___ Extracted entries
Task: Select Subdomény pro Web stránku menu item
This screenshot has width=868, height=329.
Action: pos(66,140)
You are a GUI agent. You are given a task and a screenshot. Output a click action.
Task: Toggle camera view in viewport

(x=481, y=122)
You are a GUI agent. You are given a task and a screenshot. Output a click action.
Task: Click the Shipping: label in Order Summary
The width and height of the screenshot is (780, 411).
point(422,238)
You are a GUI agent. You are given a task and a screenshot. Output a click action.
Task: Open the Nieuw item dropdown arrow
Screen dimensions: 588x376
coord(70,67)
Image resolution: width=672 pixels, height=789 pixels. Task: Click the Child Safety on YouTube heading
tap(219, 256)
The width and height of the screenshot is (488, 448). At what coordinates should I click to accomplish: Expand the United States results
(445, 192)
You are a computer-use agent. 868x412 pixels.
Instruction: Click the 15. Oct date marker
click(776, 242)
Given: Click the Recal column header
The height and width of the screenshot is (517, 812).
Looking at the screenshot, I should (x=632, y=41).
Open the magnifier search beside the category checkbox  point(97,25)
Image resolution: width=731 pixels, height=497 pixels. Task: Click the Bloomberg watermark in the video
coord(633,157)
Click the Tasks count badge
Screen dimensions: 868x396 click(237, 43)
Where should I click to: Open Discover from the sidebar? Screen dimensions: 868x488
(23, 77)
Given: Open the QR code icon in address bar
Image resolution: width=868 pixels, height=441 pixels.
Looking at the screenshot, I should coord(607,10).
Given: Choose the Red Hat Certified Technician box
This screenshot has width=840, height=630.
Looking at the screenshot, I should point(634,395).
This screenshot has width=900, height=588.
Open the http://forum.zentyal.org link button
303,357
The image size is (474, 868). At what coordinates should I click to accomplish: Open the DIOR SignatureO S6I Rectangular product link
______
▶ _Your assignment_: Please copy the line that holds "The width and height of the screenshot is (780, 411)." and each line under it through the last line above, exactly as they stand, adding nothing.

▶ _Answer space_:
The width and height of the screenshot is (780, 411).
point(422,238)
You are a GUI agent. You are given a task and a screenshot. Output a click action.
Task: Open the Nieuw item dropdown arrow
Screen dimensions: 588x376
coord(70,67)
Image resolution: width=672 pixels, height=789 pixels. Task: Click the Child Safety on YouTube heading
tap(219, 256)
The width and height of the screenshot is (488, 448). At what coordinates should I click to accomplish: Expand the United States results
(445, 192)
You are a computer-use agent. 868x412 pixels.
Instruction: Click the 15. Oct date marker
click(776, 242)
Given: Click the Recal column header
The height and width of the screenshot is (517, 812).
Looking at the screenshot, I should (x=632, y=41).
Open the magnifier search beside the category checkbox  point(97,25)
Image resolution: width=731 pixels, height=497 pixels. Task: Click the Bloomberg watermark in the video
coord(633,157)
Click the Tasks count badge
Screen dimensions: 868x396 click(237, 43)
Where should I click to: Open Discover from the sidebar? Screen dimensions: 868x488
(23, 77)
Given: Open the QR code icon in address bar
Image resolution: width=868 pixels, height=441 pixels.
Looking at the screenshot, I should coord(607,10).
Given: Choose the Red Hat Certified Technician box
This screenshot has width=840, height=630.
Looking at the screenshot, I should point(634,395).
This screenshot has width=900, height=588.
Open the http://forum.zentyal.org link button
303,357
The image size is (474, 868). At what coordinates should I click to accomplish: Open the DIOR SignatureO S6I Rectangular product link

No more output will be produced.